◇底での闘い◇
ハッサンが腕を噛まれ、そのまま振り回されている。
楔帷子のおかげで食いちぎられはしないだろうが、相応のダメージを受けているだろう。
リングルが盾で押し返している個体は片目に槍が刺さっているがまだ闘志をむき出しにしており隙を狙って噛みついてこようとしている。
トーマスは槍を手放しており、剣を抜いて女の子達に飛びかかろうとしていた個体に切り付けていた。
ニルスは足をすべらせたところを鋭い鉤爪を突き立てられそうになってそれを剣で受けている。
マリィはファイヤーボールを放った直後で、リリィは魔法を放つために隙ができたマリィを庇って、飛びかかろうとしている個体に杖で殴りかかろうとしている。
だめだ。どこを見てもピンチでしかない。
俺は・・・。
覚悟をきめた。バレたらどうなるかわからないがここで全員死ぬとかよりマシなはずだ。
ヘンシン
俺は心の中で呟いた。
とたんに俺は冒険者(魔法剣士)の装備を身に纏った。
背中の弓を取りだし構えると放つ。
追尾の魔法が賦与された矢だ。狙った獲物を射るまで追いかけていく。
簡抜入れず魔法剣に魔力を通しながら抜く。
抜いた勢いそのままに背後の個体を切り捨てた。
「ハァァァ!」
シュパン!スパン!
小気味いいほどの切れ味の剣は確実に魔獣を狩っていく。
ハッサンに噛みついていた個体を矢が射抜き、ニルスを鉤爪で切り裂こうとしていた個体を剣で両断した。

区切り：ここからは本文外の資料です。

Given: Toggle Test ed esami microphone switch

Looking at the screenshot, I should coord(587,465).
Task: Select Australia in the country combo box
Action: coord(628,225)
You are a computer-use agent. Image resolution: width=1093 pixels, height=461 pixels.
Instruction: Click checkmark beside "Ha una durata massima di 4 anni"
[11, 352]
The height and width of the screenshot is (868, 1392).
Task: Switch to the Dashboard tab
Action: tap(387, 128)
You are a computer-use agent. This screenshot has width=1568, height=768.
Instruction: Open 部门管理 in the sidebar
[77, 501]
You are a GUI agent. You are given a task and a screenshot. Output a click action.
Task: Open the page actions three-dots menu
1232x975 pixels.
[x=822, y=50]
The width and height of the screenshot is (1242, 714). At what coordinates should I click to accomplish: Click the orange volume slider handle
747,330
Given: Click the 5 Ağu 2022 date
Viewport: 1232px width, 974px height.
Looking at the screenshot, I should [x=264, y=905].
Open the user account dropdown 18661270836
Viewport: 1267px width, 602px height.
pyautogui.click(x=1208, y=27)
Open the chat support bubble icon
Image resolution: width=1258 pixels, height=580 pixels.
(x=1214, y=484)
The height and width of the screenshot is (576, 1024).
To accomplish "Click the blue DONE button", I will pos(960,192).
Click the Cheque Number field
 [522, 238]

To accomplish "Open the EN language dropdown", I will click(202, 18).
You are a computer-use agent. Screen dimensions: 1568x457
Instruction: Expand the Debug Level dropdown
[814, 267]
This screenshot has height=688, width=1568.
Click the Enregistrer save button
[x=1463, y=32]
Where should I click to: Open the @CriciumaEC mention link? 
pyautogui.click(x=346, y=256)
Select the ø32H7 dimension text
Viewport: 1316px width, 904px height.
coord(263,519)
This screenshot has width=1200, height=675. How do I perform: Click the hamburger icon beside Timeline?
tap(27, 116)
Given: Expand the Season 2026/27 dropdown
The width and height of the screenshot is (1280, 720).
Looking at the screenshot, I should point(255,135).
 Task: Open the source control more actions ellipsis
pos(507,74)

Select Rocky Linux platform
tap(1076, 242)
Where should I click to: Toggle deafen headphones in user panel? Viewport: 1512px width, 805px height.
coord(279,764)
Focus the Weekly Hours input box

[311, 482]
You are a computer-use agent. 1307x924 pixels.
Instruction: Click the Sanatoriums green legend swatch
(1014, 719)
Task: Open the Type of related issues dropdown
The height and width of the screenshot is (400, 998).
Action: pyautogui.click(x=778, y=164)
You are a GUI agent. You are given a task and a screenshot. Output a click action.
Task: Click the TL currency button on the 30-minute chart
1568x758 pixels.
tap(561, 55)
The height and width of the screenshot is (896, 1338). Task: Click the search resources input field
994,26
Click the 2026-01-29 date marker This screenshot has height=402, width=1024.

その間にリングルが自分に襲いかかってきた個体を盾でお仕返し、トーマスが魔獣を仕留めたのを目で確認すると、俺はマリィを狙っていた個体に魔法を放った。
ラプトルは一瞬のうちに凍り、その動きをとめた。
俺の今までの人生の中で短い時間にこれだけ複数の事をしたのははじめてかもしれない。
ビックリしたように、ニルスがこっちを見たのが見えた。
が、すぐに剣を取り直すと、ただ一匹残ったボスクラスの奴に飛びかかっていく。
俺は少年達が一斉にボスに飛びかかっていくのを倒れながらスローモーションで確認した。
さかさまになった視界に、少年たちの善戦によってボスの急所に槍が貫かれ、ボスの身体から血が吹きだすのを見る。
そのまま魔力枯渇を起こし、俺は気を失った。